In Canada, Upstream Data Inc is using vented and flared methane from the oil and gas industry to efficiently mine Bitcoin while reducing emissions into the environment.
Upstream Data is an energy optimization company that has designed an innovative way to reuse waste generated by the oil industry to fuel Bitcoin mining and mitigate the negative impact of emissions.
The company, founded in 2017, specializes in building data centers for Bitcoin mining.
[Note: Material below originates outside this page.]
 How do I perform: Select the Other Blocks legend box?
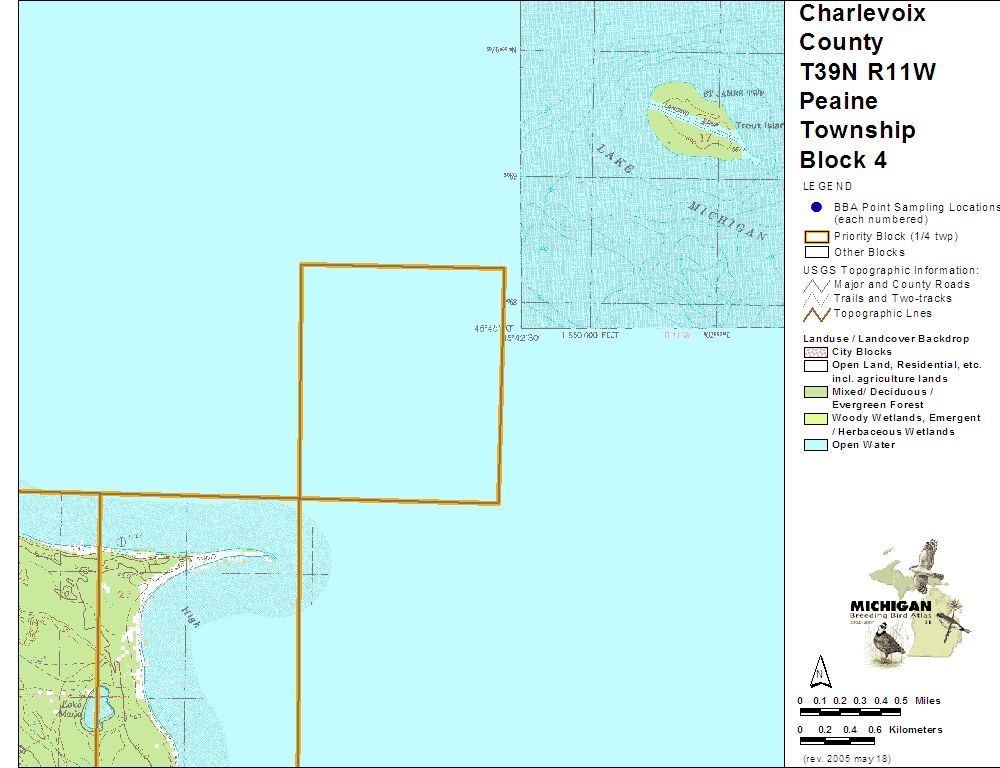point(816,252)
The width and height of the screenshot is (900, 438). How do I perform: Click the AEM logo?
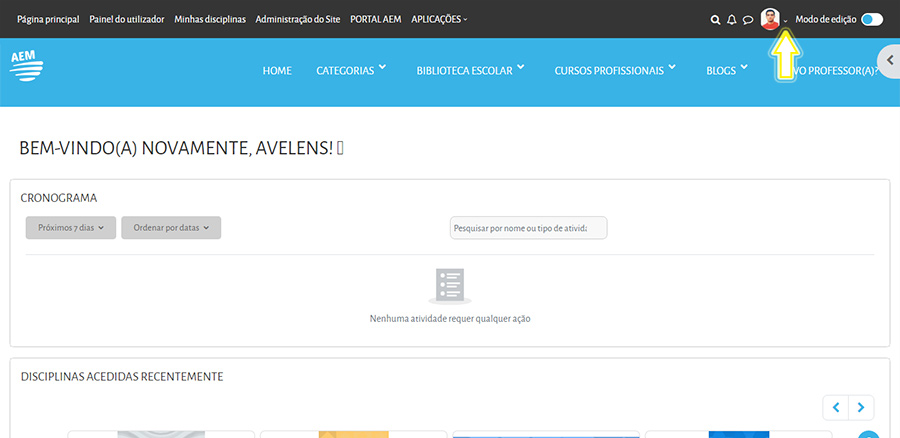coord(26,67)
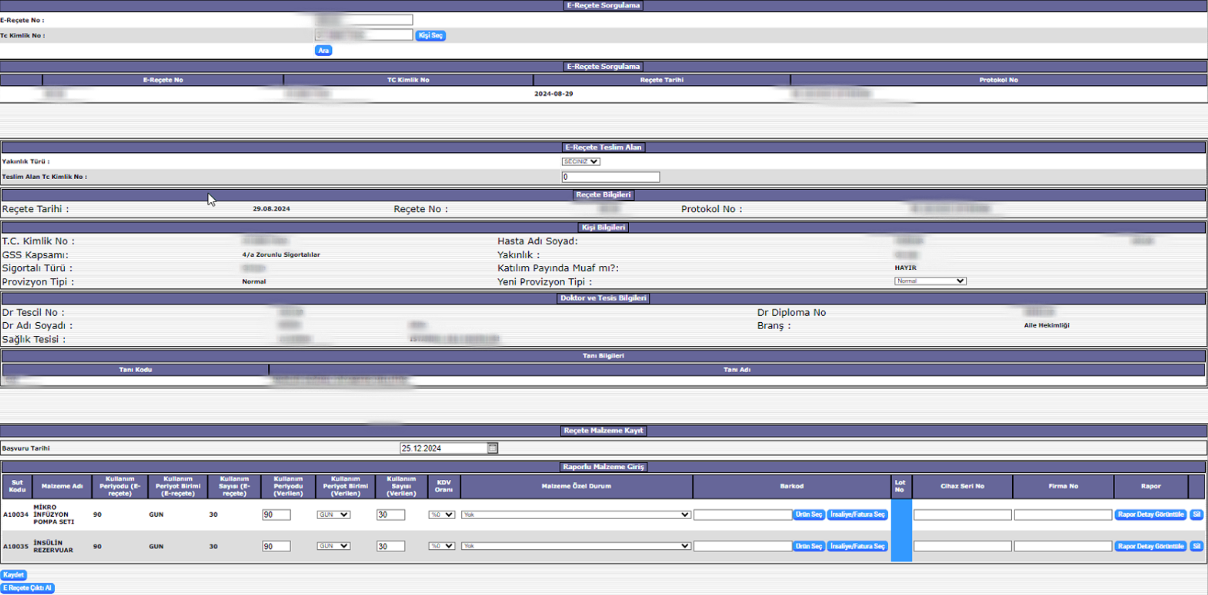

These data centers are primarily used to conserve flared and vented natural gas, a wasted resource in oil drilling zones.
Since its founding, Upstream Data has deployed More than 300 data centers for Bitcoin mining in Canada and the United States.
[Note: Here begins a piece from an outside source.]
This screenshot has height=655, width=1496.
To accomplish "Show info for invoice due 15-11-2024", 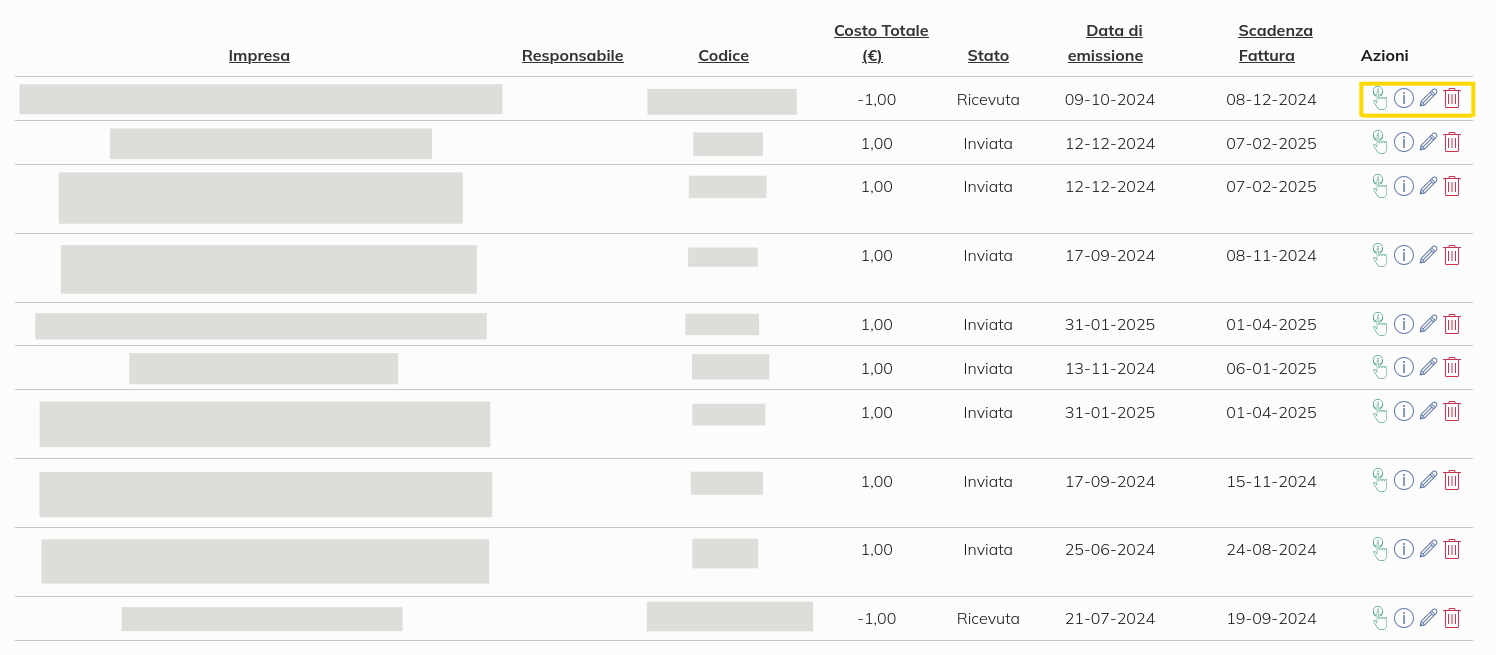I will tap(1404, 480).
Upstream Data recently took to Twitter to showcase a new data center and hash generator called Hydro Hash, which has been launched in Alberta, Canada, to recycle stranded natural gas in one of the country's largest oil producing areas.
This new Bitcoin mining data center is the world's first water-cooled one, according to Documenting Bitcoin.
La Bitcoin mining is helping the oil industry reduce its ecological footprint, by reusing gas from oil fields that is generally burned in the fields and exploitation areas, generating CO2 emissions.
Initiatives like those driven by Upstream Data allow oil companies not only to reduce their emissions into the atmosphere, but also to monetize a product that they would otherwise be forced to waste, said Brent Whitehead, co-founder of the company Giga Energy Solutions, in February of last year.
On the other hand, Michael Saylor, CEO of MicroStrategy and a great defender of Bitcoin, has pointed out on many occasions that the main cryptocurrency on the market is a network building a new form of alternative and decentralized energy.
Recently, in a interview Speaking to CNBC, Saylor said that the big idea behind Bitcoin is that it is digital money that allows us to transfer economic energy across time and space. In late January, Saylor stressed that Bitcoin is “digital energy.”
Similar projects are underway in other parts of the world, such as in Argentina's Patagonia, to create alternative energy from natural gas found in oil fields. Latin America's second-largest oil company, YPF, is also powering Bitcoin mining centers with electricity generated from natural gas.
Martin Mandarano, CEO of YPF, told a local news agency that Bitcoin mining represents an efficient and sustainable solution for the use of natural gas that cannot be directed to a pipeline and that it also represents an innovation for Argentina in terms of energy.